INPUT DATA ::
:::::

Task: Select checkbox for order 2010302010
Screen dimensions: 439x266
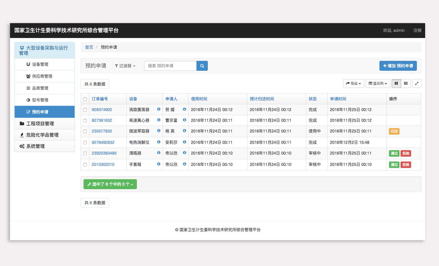Action: click(x=85, y=165)
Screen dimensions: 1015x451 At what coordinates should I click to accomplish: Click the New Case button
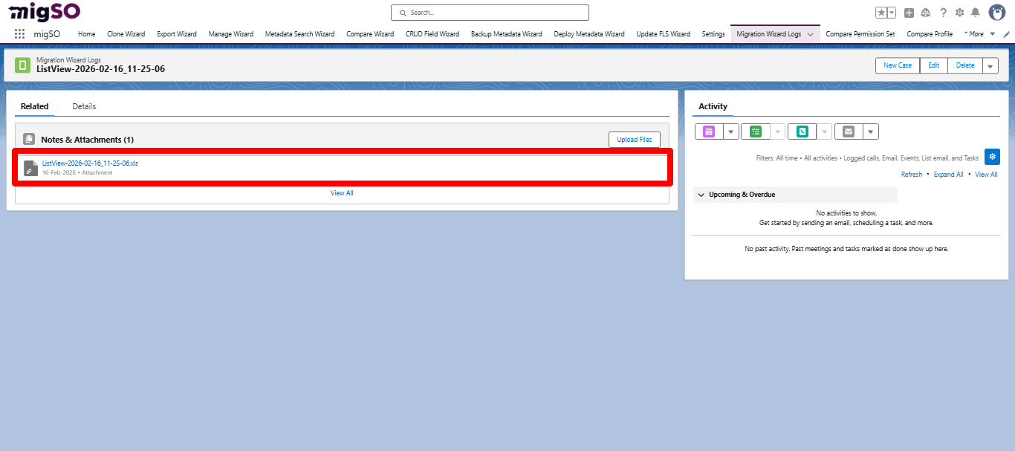[x=897, y=65]
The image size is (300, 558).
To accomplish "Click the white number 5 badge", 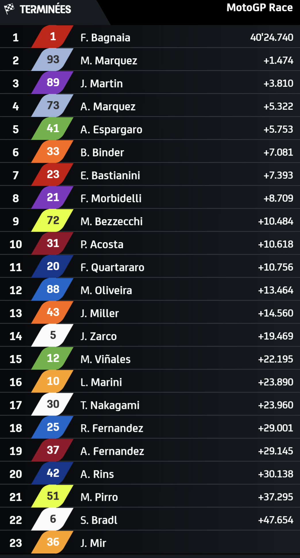I will click(53, 335).
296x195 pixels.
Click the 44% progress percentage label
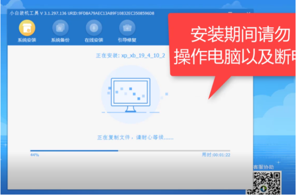[35, 155]
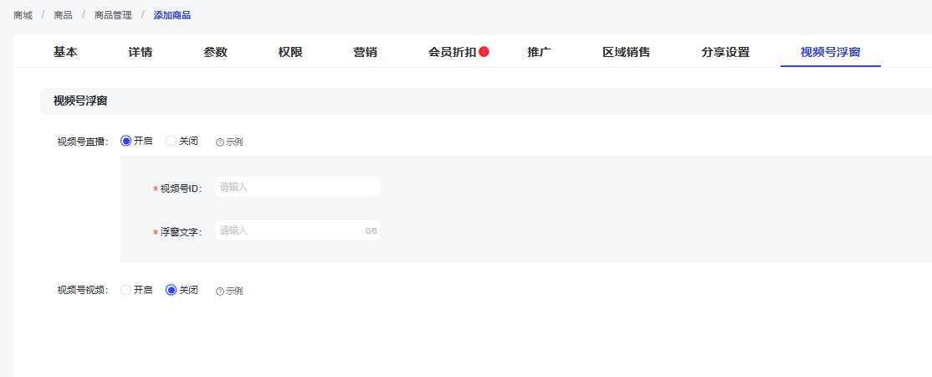Enable 视频号视频 with the 开启 radio

126,290
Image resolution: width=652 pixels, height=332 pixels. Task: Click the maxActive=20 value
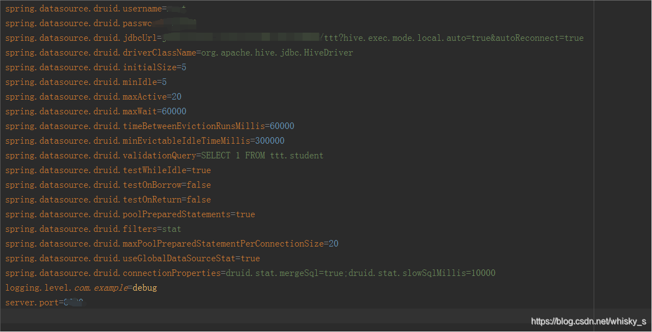coord(177,96)
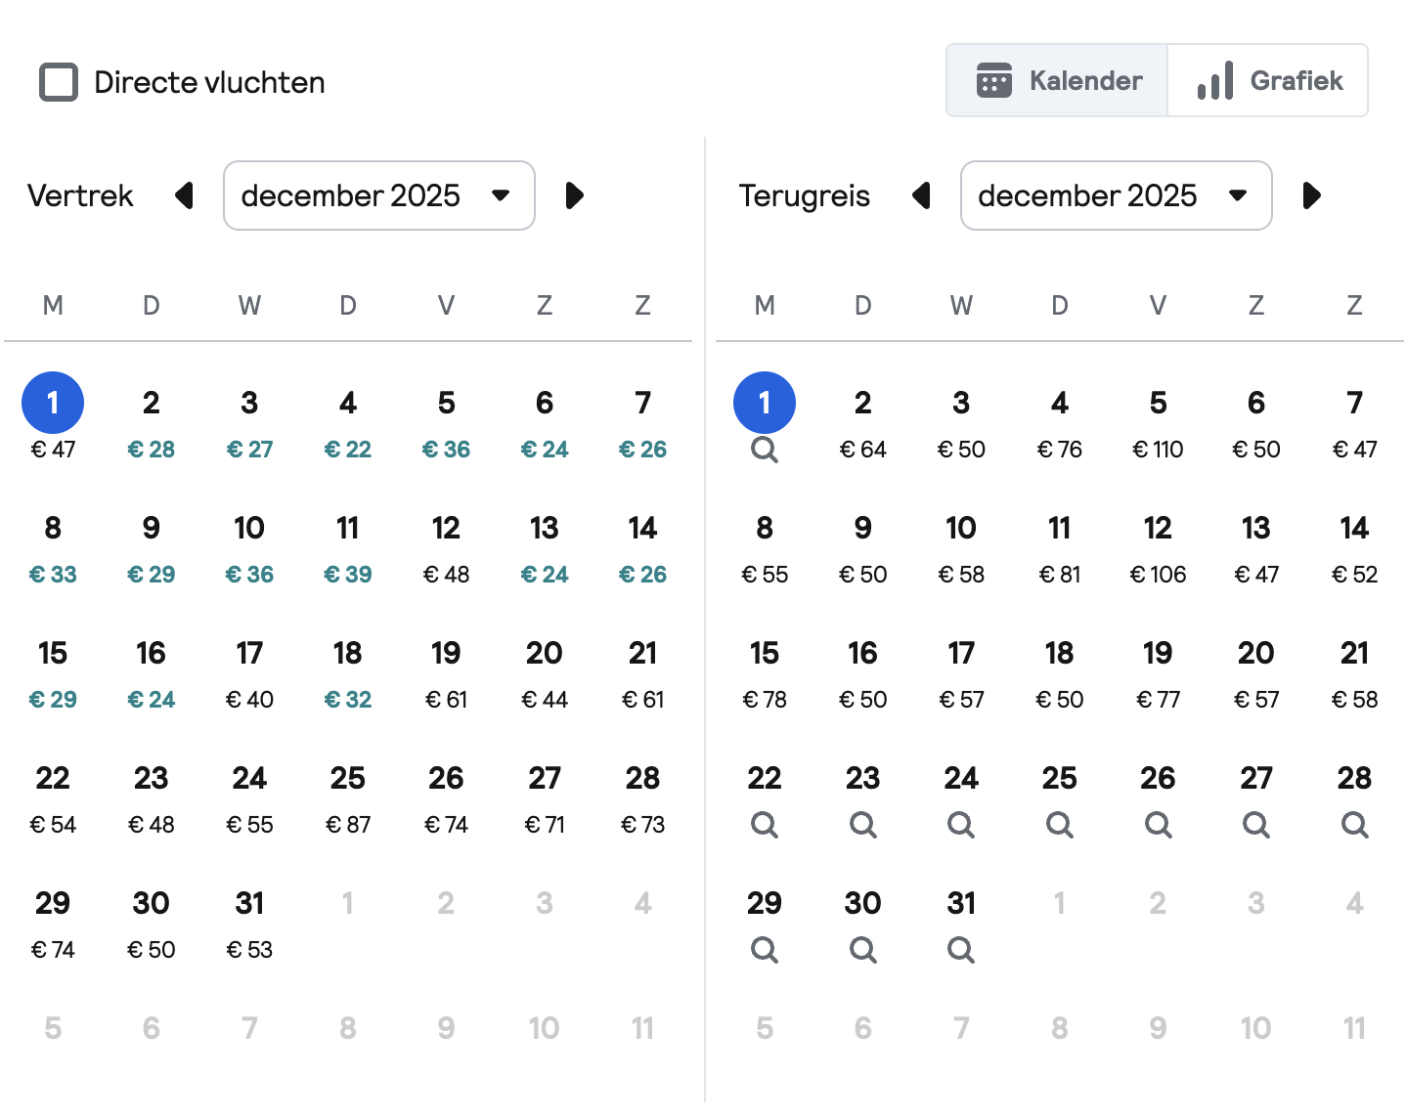Image resolution: width=1406 pixels, height=1120 pixels.
Task: Open Vertrek month dropdown december 2025
Action: tap(378, 195)
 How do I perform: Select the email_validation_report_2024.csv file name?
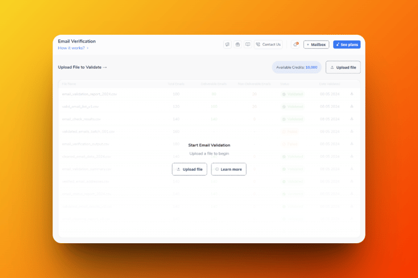[x=89, y=94]
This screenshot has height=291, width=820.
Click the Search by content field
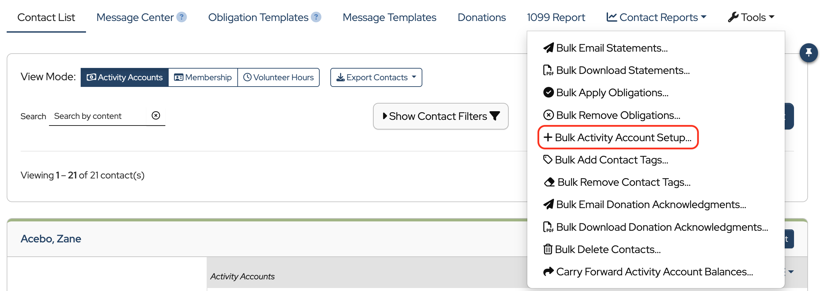coord(97,116)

:::::

PROBLEM DESCRIPTION ::
Every line from the one containing "This screenshot has height=291, width=820." through the end of the listing is to be copied exactly; the pictures are not.

TASK RESULT ::
This screenshot has height=291, width=820.
Click the Search by content field
coord(97,116)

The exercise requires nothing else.